PROBLEM TO SOLVE
Continue the patent appeal decision on the proximity switch, starting after its last sentence.

PAGE TEXT
T 0638/01 () of 12.9.2001

European Case Law Identifier: ECLI:EP:BA:2001:T063801.20010912
Date of decision: 12 September 2001
Case number: T 0638/01
Application number: 86103508.7
IPC class: H03K 17/95
Language of proceedings: EN
Distribution: C
Download and more information:
Decision text in EN (PDF, 25 KB)
Documentation of the appeal procedure can be found in the Register
Bibliographic information is available in: EN
Versions: Unpublished
Title of application: Proximity switch
Applicant name: SQUARE D COMPANY
Opponent name: (01) Pepperl + Fuchs GmbH both oppositions withdrawn
(02) ifm electronic GmbH
both oppositions withdrawn during the opposition procedure
Board: 3.5.02
Headnote: -
Relevant legal provisions:
European Patent Convention 1973 Art 56
European Patent Convention 1973 Art 109
European Patent Convention 1973 R 67
Keywords: Inventive step - (yes)
Opposition division bound by decision of board of appeal in examination procedure - (no)
Catchwords:

-

Cited decisions:
T 0167/93
Citing decisions:
T 0808/03

Summary of Facts and Submissions

I. This is an appeal from the revocation by the opposition division of European patent No. 388 477 - following withdrawal of all oppositions - on the grounds that the subject-matter of the single claim as granted did not involve an inventive step, having regard to:

D1: GB-A-2 011 086

D2: US-A-3 829 962.

The patent had been granted by the examining division pursuant to the order of the present board - in a different composition - made in decision T 317/94 of 11. September 1995 in which the same prior art documents had been considered.

DATASET SECTION
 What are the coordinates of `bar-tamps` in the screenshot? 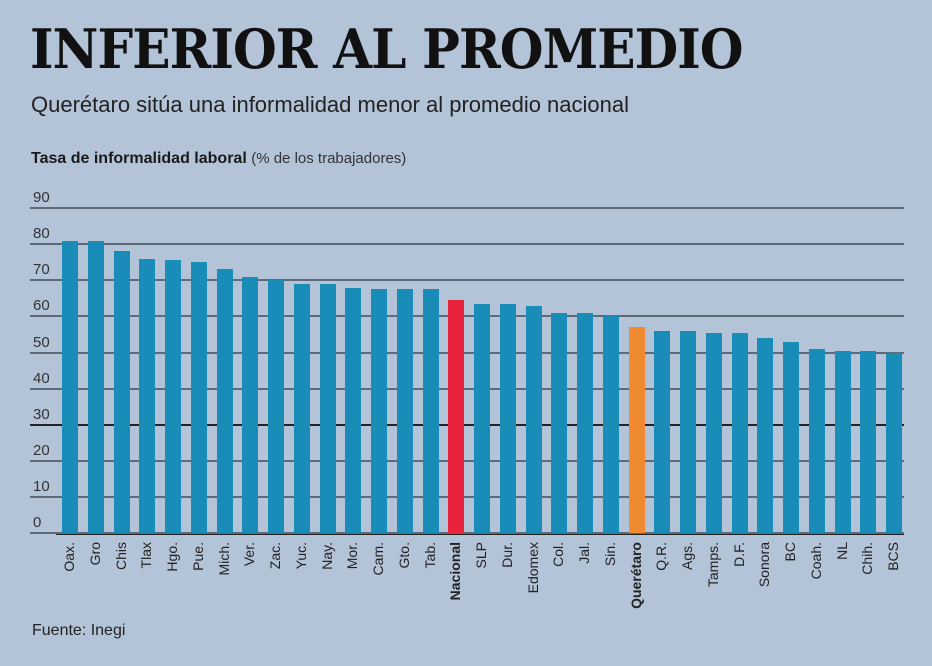 It's located at (714, 432).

OUTPUT FOR THIS EXERCISE
II. The single claim is worded as follows:

"1. A method of making a proximity switch including an induction coil (16), an oscillator (T1, T2) driving the coil, a detector circuit (T3, T4) and a resistor (R10) which is adjusted during manufacture to compensate for tolerances in the coil and other circuit components; characterised by the combination of:

forming said resister [sic](R10) as a resistive layer on a substrate (18);

abrading said layer to adjust said resistor until a desired sensitivity is obtained, said layer being abraded by air-borne abrasive particles blown from a nozzle; and holding the switch at a given distance from a standard metal target (50) and connecting it to a control circuit (52), with the nozzle being moved automatically across the layer under the control of the control circuit until the proximity switch operates."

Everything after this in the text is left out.